The reality is that in 2011, just 34 boys who passed the Kent Test and put Simon Langton Boys in first place were turned down for places (on distance grounds), in spite of the school's excellent science reputation, the grounds on which it is pursuing this proposal. Some of these disappointed applicants, especially the ones with excellent science records, will have secured places on appeal, and so currently the school is able to meet the needs of nearly all of the potential scientists who wish to come there. Will we now see Queen Elizabeth's Grammar School, with its mathematics and ICT specialisation strike back by raising its academic requirement, although it approached the problem of heavy oversubscription last year by increasing its intake by 15, surely a better solution for Simon Langton which would then offer equal opportunity by matching the current intake number of Simon Langton Girls. Or will Simon Langton Grammar School for Girls, always the most popular grammar school in the area, solve its problems of oversubscription by increasing the cut off score, arguing that it wishes to attract the most able girls because of its superb record of entry to Oxford and Cambridge, and the best musicians - its own specialism?
What we do know, is that the consultation is just that. Whatever the outcomes, the Governors of Simon Langton have the right to introduce this proposal for entry in 2013 without further check. you may have heard my views and those of Simon Langton on Radio Kent earlier today (Thursday). When asked about coaching, the SLGSB representative gave what I thought was rather a naive answer. His view was that as the school did not want boys who had been coached, rather those able to think for themselves, this was not the school for boys who were coached and they should look elsewhere. The reality is that by raising the academic bar in this way, the margin for failure has narrowed sharply and the coaching industry in Canterbury and district would receive an enormous boost. The proposal was supported by a Canterbury Primary Head, who confirmed that he expected some of his children to lose out on a Canterbury grammar school place as a result but they could travel to Thanet where there were vacancies (actually only for girls!).
It was only a few years ago that Kent County Council buried its commitment to offer every child with a grammar school assessment a place in a Kent grammar school; but now that schools have the freedom to choose their own own oversubscription criteria, we can expect to see others following the example set here, in a competition to attract the best children, whilst the remainder are left to fend for themselves.

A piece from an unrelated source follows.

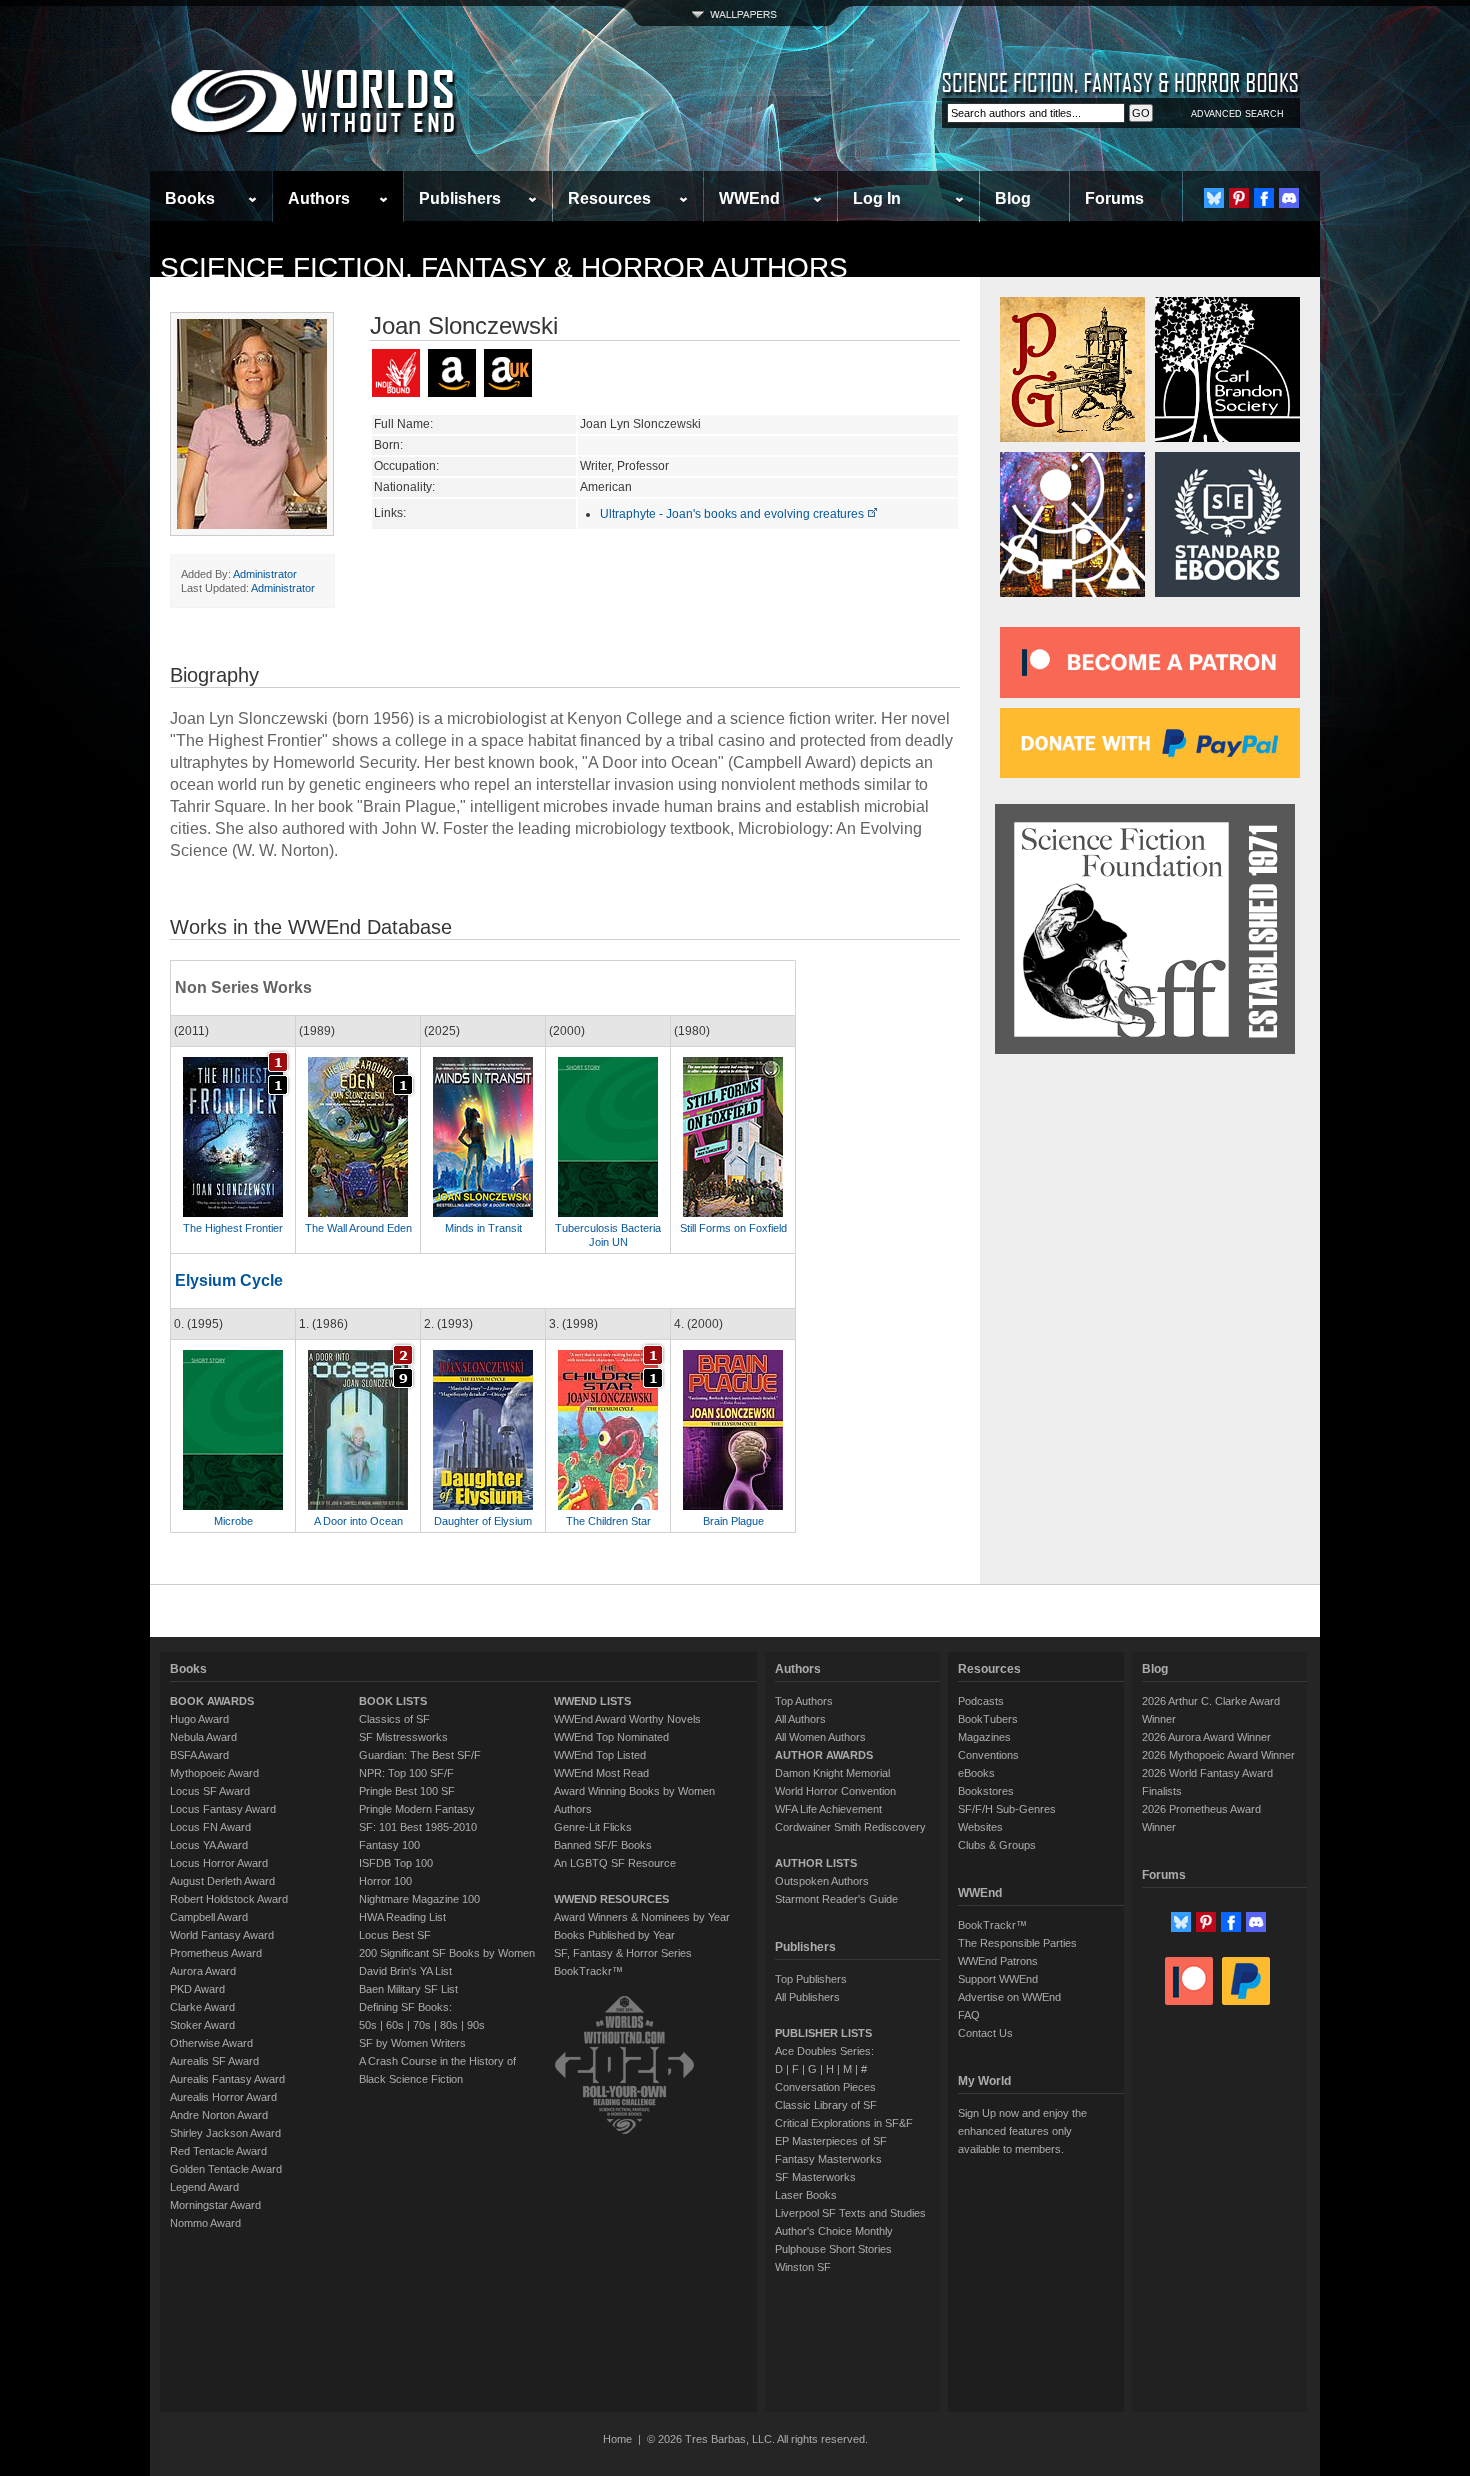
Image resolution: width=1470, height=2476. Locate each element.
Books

Sadly, this trend will see the break down of any attempt to maintain a system of provision of grammar school places serving their local communities that (whilst creaking of late) has operated in the county for some 60 years. Such grammar schools are certainly not the only type of school that looks to themselves first rather than the children of their community, as we see the loss of any realistic chance of planning provision in the county and country arising from current education policy.
The one ray of hope from this proposal, if it goes ahead, is for the grammar schools listed above who primarily serve their local communities, to follow the example of Oakwood Park Grammar, and Simon Langton Girls Grammar, and work for their own Outstanding OFSTED assessment to show they are able to compete successfully. That way, no one is a loser!